Before I dive into the bike infrastructure and design jazz, I want to say thank you to Georgia Tech, Dr. Watkins, Dave, April, and the Mundy Family for giving us the opportunity to travel to the Netherlands. Our week was absolutely amazing and I know that the things I learned on the trip will be extremely helpful in my career going forward.
There are hundreds of little details that I could go into about how Dutch infrastructure design but as my final thought I want to focus in on how Dutch design is rooted in a logical decision to support a strong multimodal system. The bike infrastructure design itself always gets a ton of attention but I think that the Dutch also make lots of other decisions about infrastructure for other modes that compound the usefulness of their bike infrastructure. The Dutch are extremely good at using context-sensitive design, meaning the infrastructure is designed with the context of the conditions around where the infrastructure is being placed. Using this design methodology, the Dutch have developed a network of bike infrastructure that is useful for short and medium distance trips, as well as, transit and automobile networks that is useful for longer distance trips. The layers of the different networks are intertwined and create a system that gives a priority to the mode that is most useful for a trip of particular distance. For example, within the city centers we visited, bike and pedestrian infrastructure was dominant,but when riding across the Green Heart, the auto infrastructure was dominant. It is important to note that while the infrastructure types are dominant, they are not the only choices, you can still drive a car in central Amsterdam or ride a bike in rural areas.

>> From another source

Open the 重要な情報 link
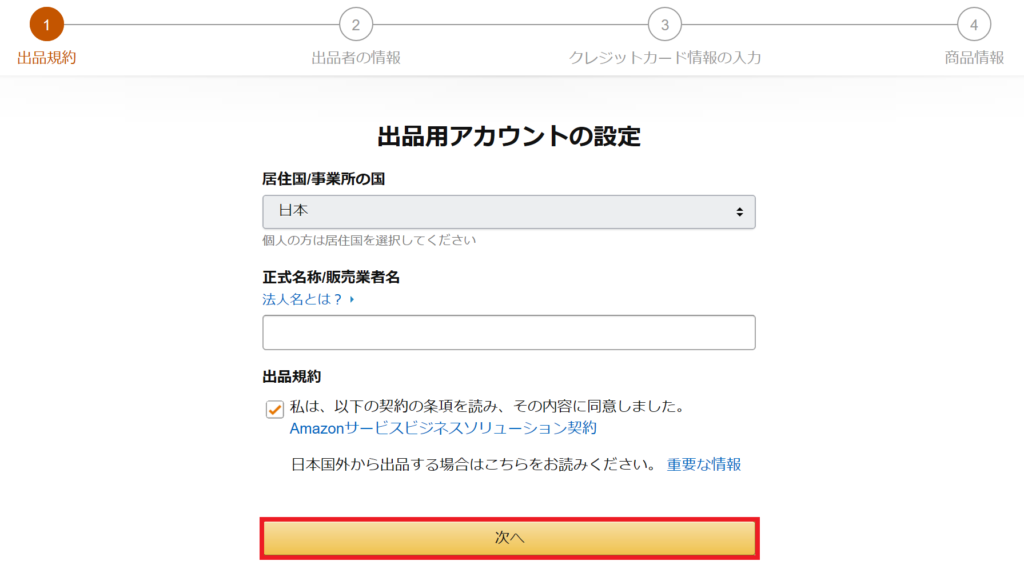Image resolution: width=1024 pixels, height=581 pixels. (704, 464)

I think that really shows the Dutch mindset of providing true modal choice, and therefore high levels of mobility, across their entire country.
The focus on a multimodal system is rooted in the Dutch culture of placing value in the environment, a healthy lifestyle, and providing mobility for all. The system that they have built performs extremely well in providing environmental, health, and mobility equity benefits. The relationship between the Dutch culture (which there is much more to than environment, health, and mobility but for the sake of space that is what I am focusing on) and their infrastructure system is very logical and creates a positive feedback system. The designs they have implemented have created benefits, in both measurable and unmeasurable ways, for the things that the Dutch value in their culture. Because it is possible to see the positive benefits, the Dutch culture is reinforced and more infrastructure is built.
The main difference in the Dutch manner of design and the American manner of design is that the Dutch consider all modes and contexts, while the United States considers primarily one thing: automobile speed. The classic American method of designing infrastructure for the past 50-60 years has been all about achieving the highest vehicle speed possible, and with the automobile being the primary vehicle in the States, achieving the highest automobile speed possible. This is not to say that things are changing, we are more now than ever starting to consider multimodality in our designs but unfortunately many states and cities still use the term mainly as a tokenism. The idea of multimodality is where I think that this trip has been the most beneficial to me. Being able to see a truly multimodal system in action is inspiring and has helped me learn about the many benefits that we are missing out on in the US. Going forward I hope to help bring more multimodal thinking to design here the United States and I hope that my classmates will do the same!